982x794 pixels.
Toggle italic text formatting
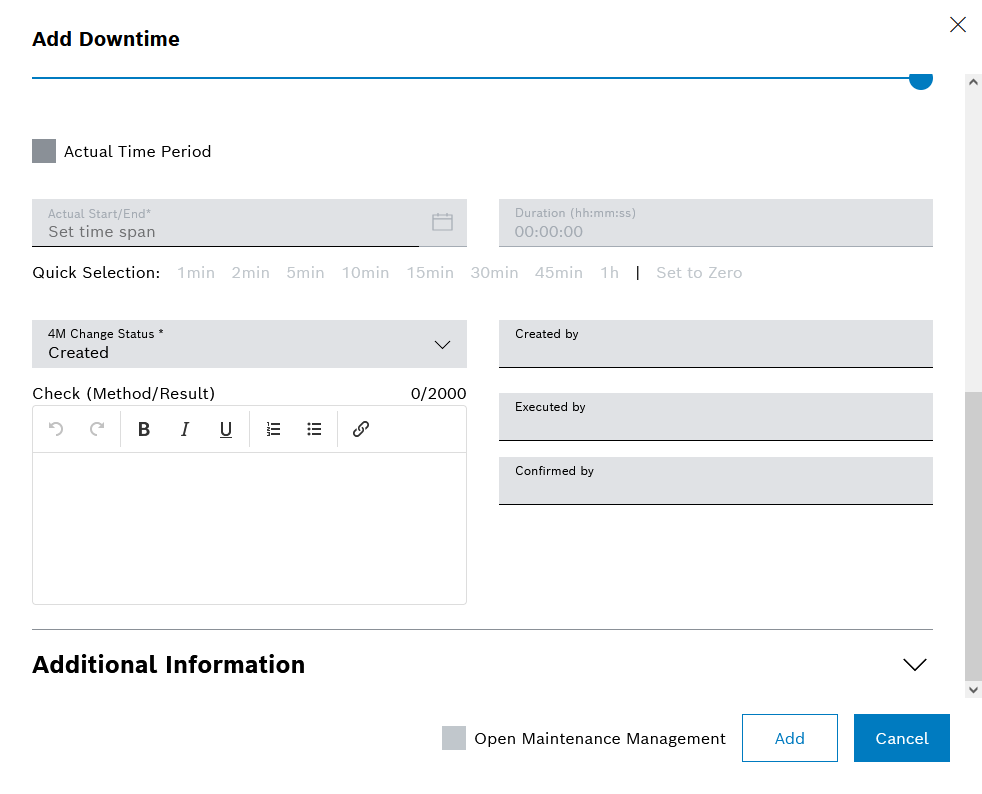185,429
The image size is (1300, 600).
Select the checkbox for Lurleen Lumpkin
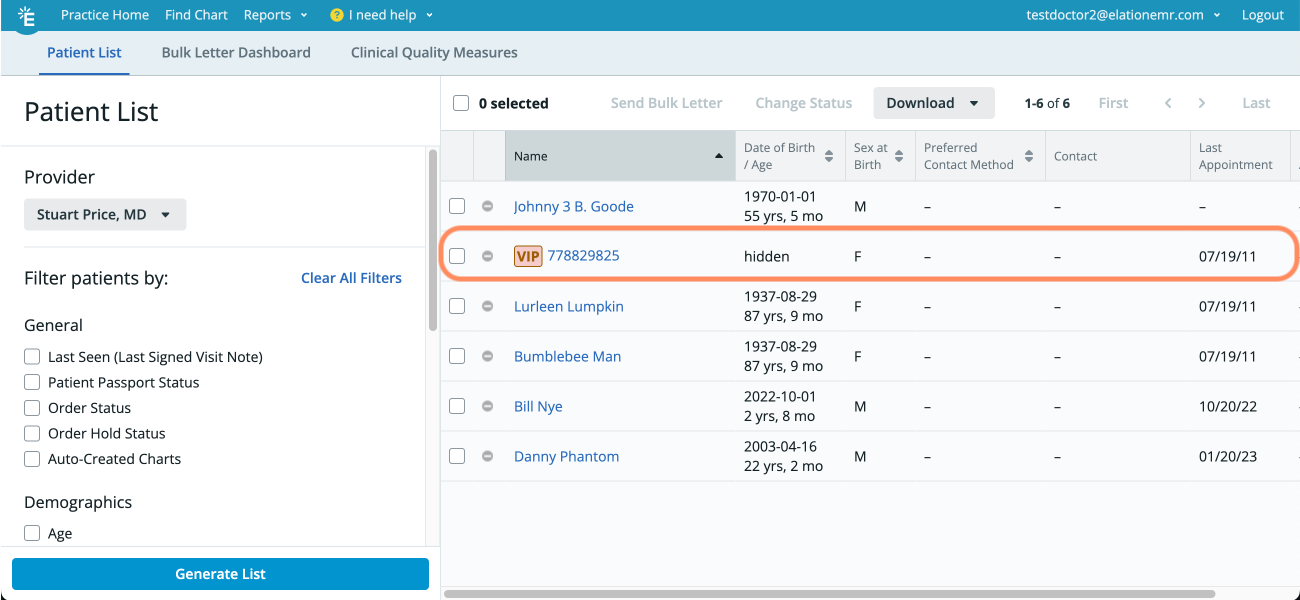(x=457, y=306)
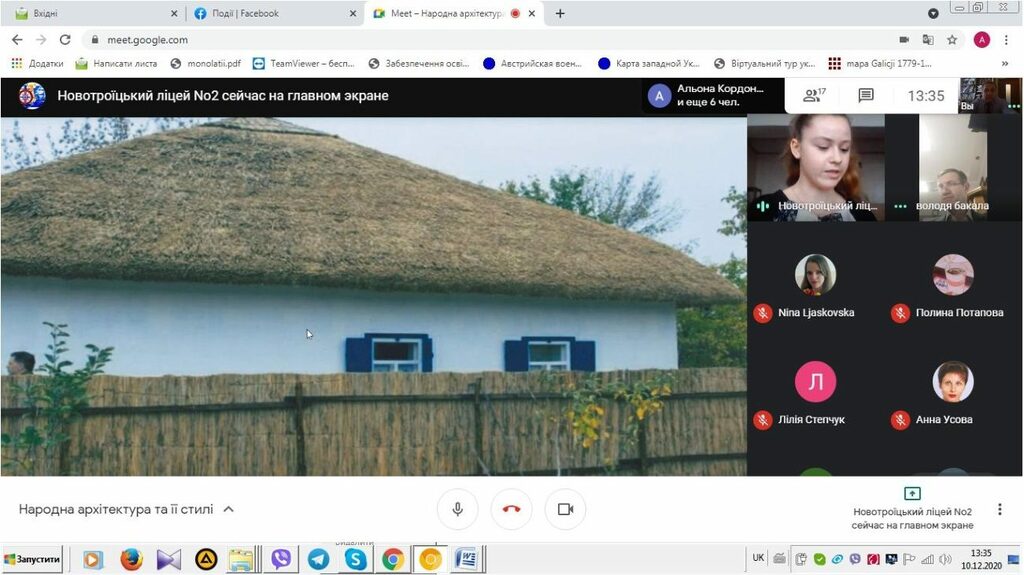Reload the Meet page
This screenshot has width=1024, height=575.
click(x=65, y=40)
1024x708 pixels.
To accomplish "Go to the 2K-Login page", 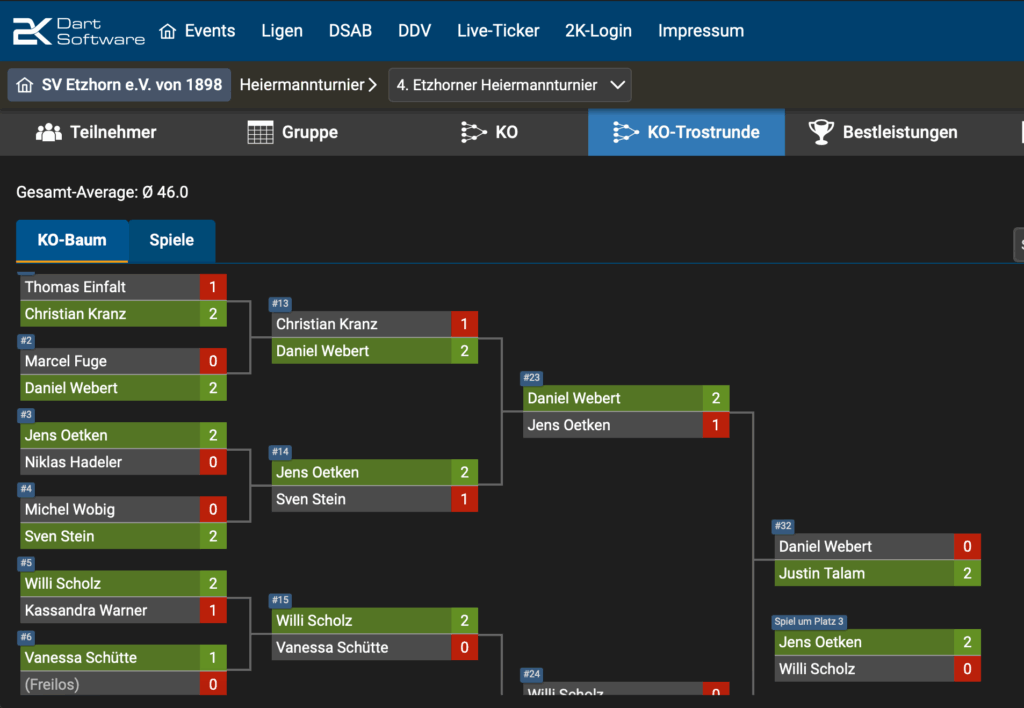I will 598,31.
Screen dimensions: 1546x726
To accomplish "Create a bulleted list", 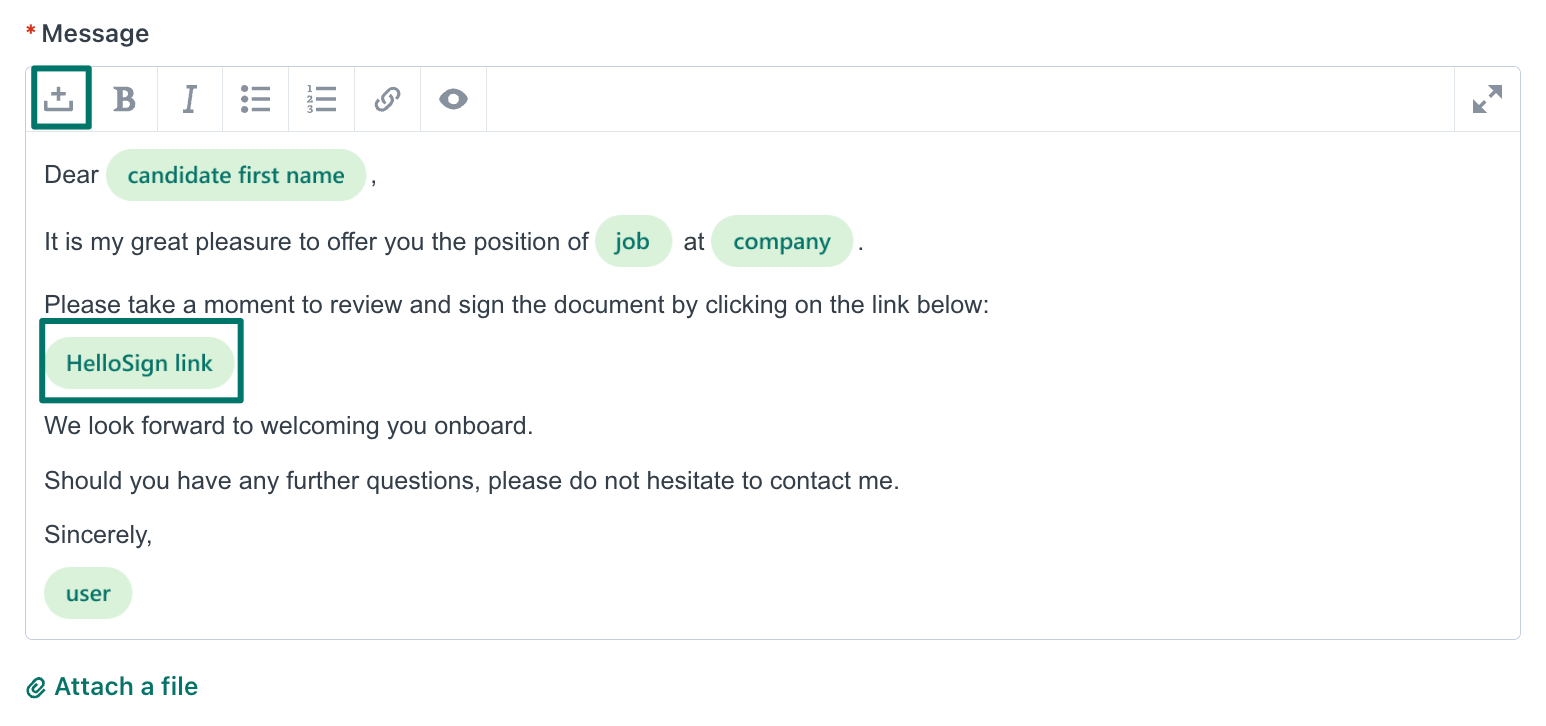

◆ ◆ ◆

■ What to produce:
Output only the lines from the one that contains "Screen dimensions: 1546x726" to the end of the entries above, both end lines included, and drop the pictures.

■ Solution for this exercise:
Screen dimensions: 1546x726
To accomplish "Create a bulleted list", 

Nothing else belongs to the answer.